Снег продолжал валить хлопьями. Церковь на возвышении и даже ближняя часть лугового ската исчезали совершенно, как бы задернутые белым, медленно колеблющимся пологом. В двадцати шагах нельзя было различать предметов на дне долины. Мало-помалу, однако ж, в воздухе стало проясниваться: снежная, движущаяся сетка заметно редела. Местами открывались клочки серого неба, которое постепенно синело и сгущалось, приближаясь к дальнему горизонту. Немного погодя снег перестал падать; изредка только то тут, то там, мимо синего горизонта, медленно пролетали, кружась и тихо опускаясь, одинокие снежные хлопья.
Но перемена погоды встречала глубокое равнодушие со стороны Савелия; в этом случае, как и во всех, впрочем, случаях, представлял он резкую противоположность с Гришуткой. Последний, надо думать, обладал большою твердостью духа и способен был переносить с более философским спокойствием удары рока. Он, по-видимому, заметно ободрялся; казалось, даже успел овладеть всегдашним своим расположением, или старался, по крайней мере, развлечь себя и рассеять. Он внимательно следил за одиноко кружившимися в воздухе снеговыми хлопьями, выводил носком лаптя вычурные фестоны по снегу, не пропускал случая выставить изнанку ладони навстречу спускавшимся снежинкам; часто даже улучал минуту и, закинув назад голову, ловил их на язык. Правда, стоило Савелию кашлянуть или сделать движение рукою, Гришутка выпрямлялся, выравнивал на плече своем скребок и лопатку и вообще принимал озабоченный, суетливо-деловой вид; но это продолжалось минуту, много две, после чего он снова овладел собою и снова старался себя рассеять.

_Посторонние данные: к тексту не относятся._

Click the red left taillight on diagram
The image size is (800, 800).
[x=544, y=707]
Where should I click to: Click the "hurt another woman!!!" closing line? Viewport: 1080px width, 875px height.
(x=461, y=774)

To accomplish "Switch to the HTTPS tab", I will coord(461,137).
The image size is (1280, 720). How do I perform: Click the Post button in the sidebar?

Так вышли они на луг, который, под снежным покровом своим, убегал как будто еще дальше к бледно-лиловым рощам и темно-синему небосклону. Тишина была мертвая; все пропало, казалось, под снегом и погрузилось в глубокий сон. Кровля маленькой мельницы и осенявшие ее старые ветлы одиноко белели, возвышаясь под сизым, отдаленным горизонтом. Там было так же тихо, как и во всей окрестности. Не слышно было ни шума воды, ни того глухого, ровно вздрагивающего гула, который показывает, что жернова на всем ходу и колеса дружно повертываются. Помолец окончил, видно, свою работу и уехал; оно и лучше было. Так думал Савелий. На дворе и в доме застал он ту же тишину; тишина снизошла даже как будто в самую душу обывателей маленькой мельницы. Петр смотрел теперь не так печально; Марья заметно успокоилась. При виде свекра, возвращающегося с пустыми руками, она снова заплакала; но слезы ее не сопровождались криками и воплями отчаяния, слезы ее приостановились даже, когда Савелий подошел к ней и ласково начал утешать ее, ссылаясь на промысл, на волю божию.

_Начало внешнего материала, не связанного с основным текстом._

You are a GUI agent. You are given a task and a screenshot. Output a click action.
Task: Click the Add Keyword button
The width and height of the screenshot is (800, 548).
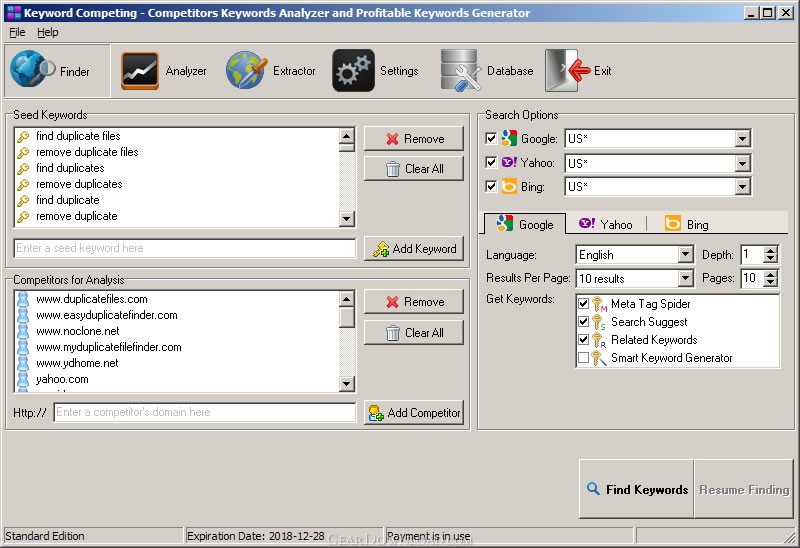click(414, 249)
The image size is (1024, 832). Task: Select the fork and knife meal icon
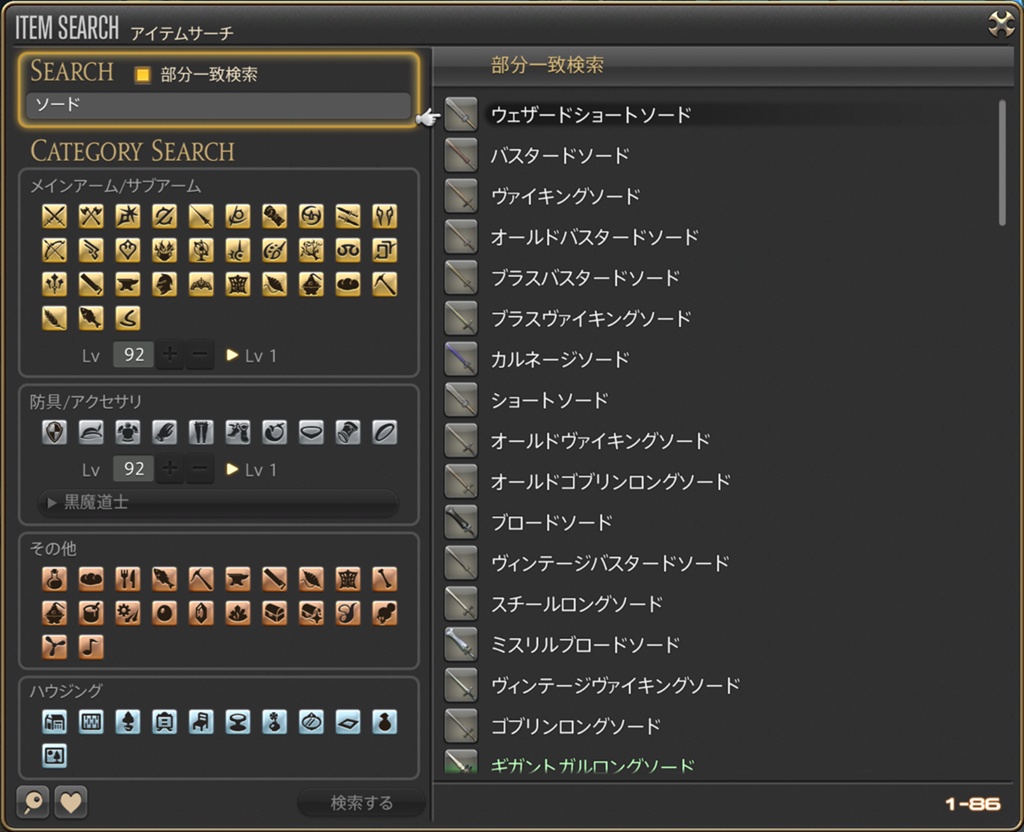[x=127, y=578]
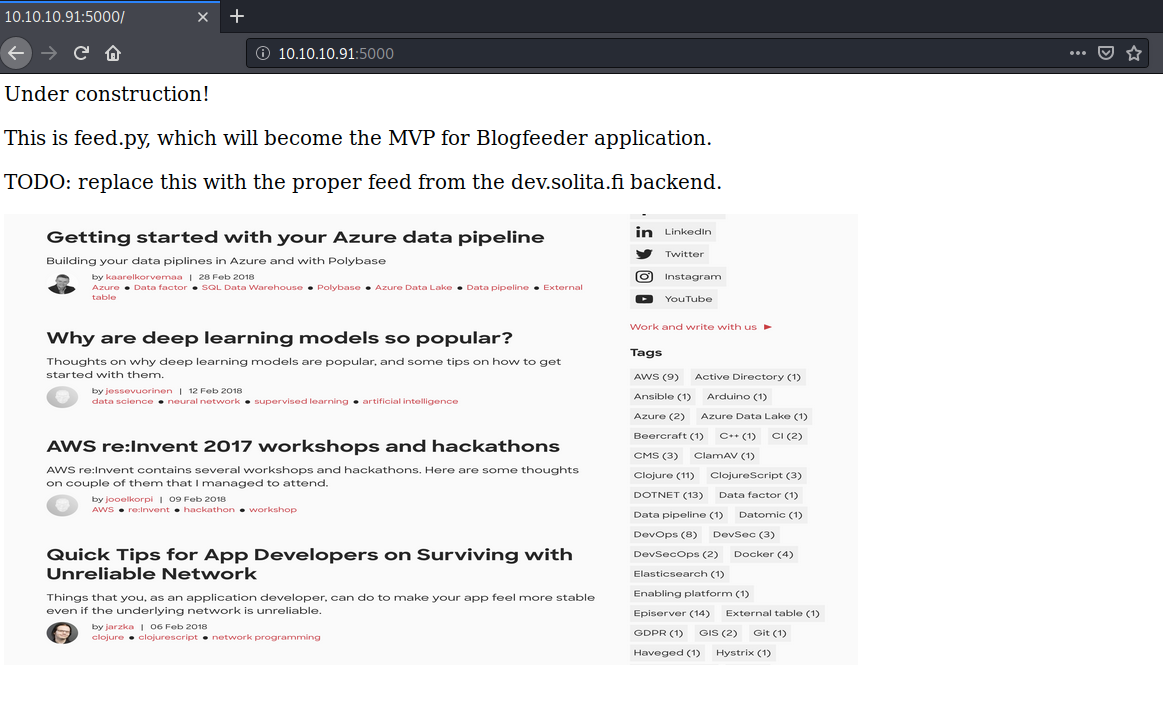Click kaarelkorvemaa author avatar thumbnail
Screen dimensions: 1163x703
coord(62,283)
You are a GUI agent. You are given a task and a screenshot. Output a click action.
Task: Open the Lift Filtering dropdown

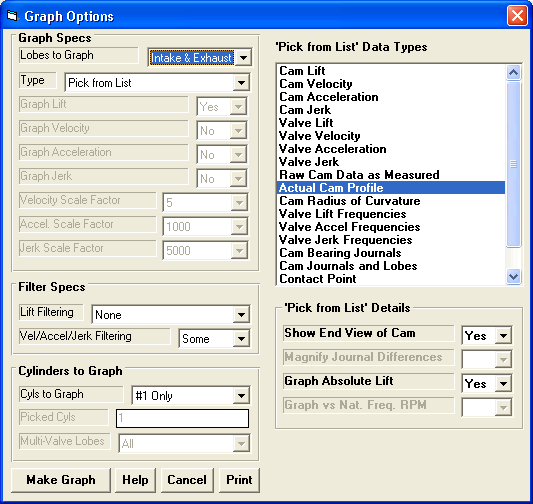click(x=241, y=314)
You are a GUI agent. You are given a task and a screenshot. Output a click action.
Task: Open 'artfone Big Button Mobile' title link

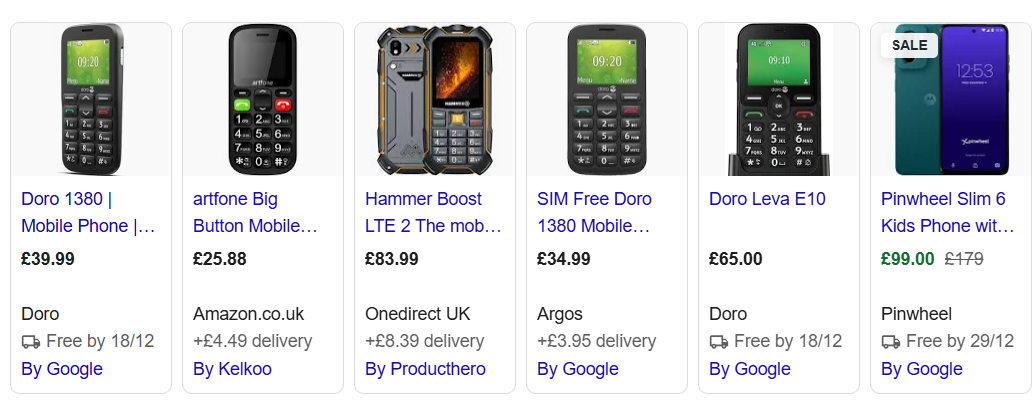point(255,212)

– Знаю, батюшка, божью волю не нам судить, ее не переспоришь, а все горько! – сказала Марья голосом, надорванным печалью. – Не забыть мне, долго не забыть моего дитятку… Так я к нему привыкла, так привязалась!.. Кажись, батюшка, век буду я им беременна! Век буду носить его!.. Век его не забуду!
Но в горестные минуты человеку всегда свойственно терять надежду в будущее, всегда свойственно преувеличивать свои страдания! Не прошло года, и уже между жителями маленькой мельницы помину не было о минувших несчастьях. Мирная, безмятежная радость изображалась на всех лицах, особенно на старческом лице дедушки Савелия, которому снова пришлось сидеть на обрубке под навесом, снова пришлось хлопотать над люлькой.

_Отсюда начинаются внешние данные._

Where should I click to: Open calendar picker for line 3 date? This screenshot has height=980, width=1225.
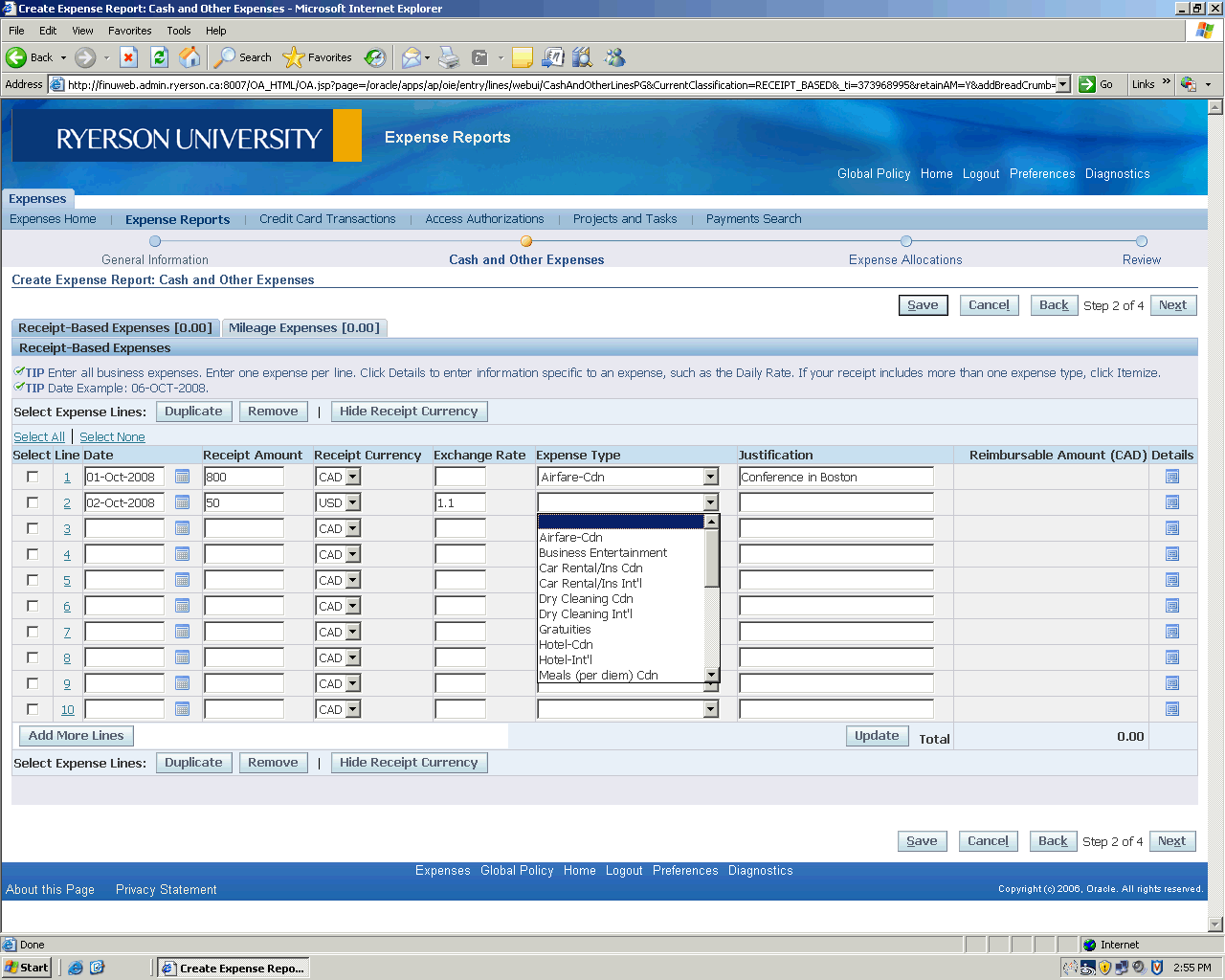click(x=182, y=528)
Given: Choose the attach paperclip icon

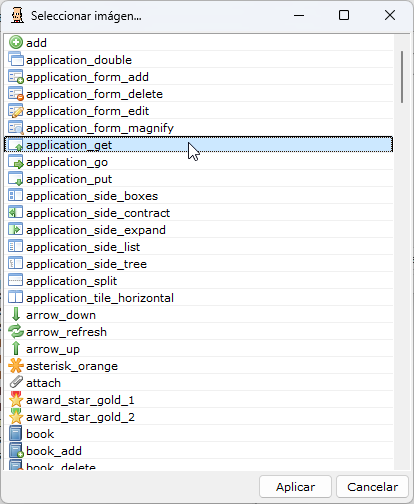Looking at the screenshot, I should (x=16, y=383).
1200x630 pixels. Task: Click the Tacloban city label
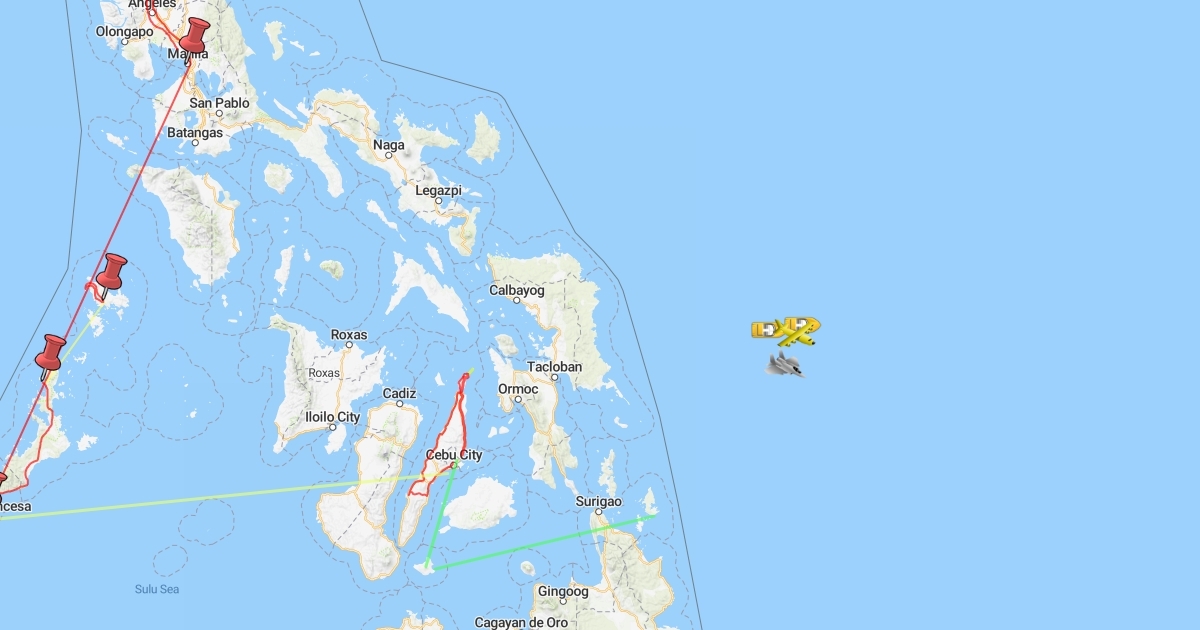(555, 367)
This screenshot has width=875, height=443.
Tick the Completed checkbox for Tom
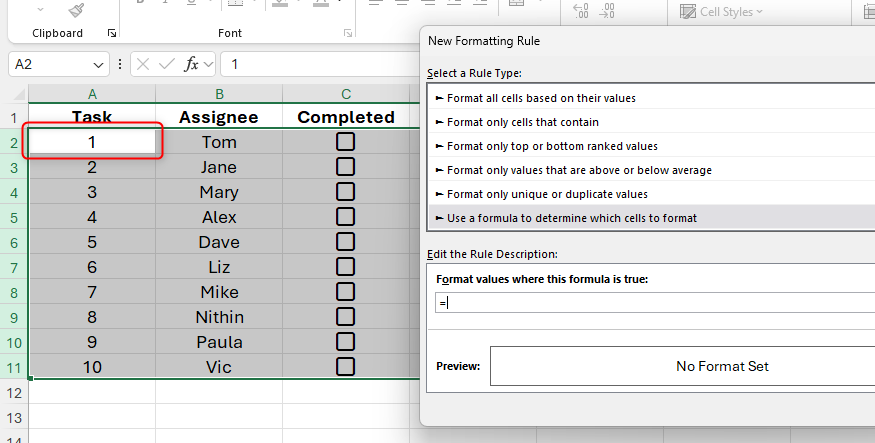click(x=346, y=142)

Пришлось также опять за вином посылать; но поехал уже Петр, а не Гришка, хотя, надо сказать, последний ни за что бы теперь не попался; Гришутка заметно меньше зевал на стороны и вообще выказывал меньше рассеянности. Крестины прошли на этот раз несравненно веселее, чем в былое время. Сват Стегней, кум Дрон и Палагея пели песни; Савелий радостно потряхивал сединами, отпускал ласковые шуточки снохе и поминутно трепал по плечу Андрея, который часто заглядывал теперь на маленькую мельницу. Самая мельница словно разделяла радость своих хозяев. В день крестин возы с рожью не только наполняли двор, но даже стояли за воротами, жернова порхали, как бы порываясь пуститься в пляс; колесо вертелось без отдыха, обдавая пеной нижнюю часть амбара, тогда как кровля, тихо вздрагивая, посылала в воздух легкие облака мучной пыли.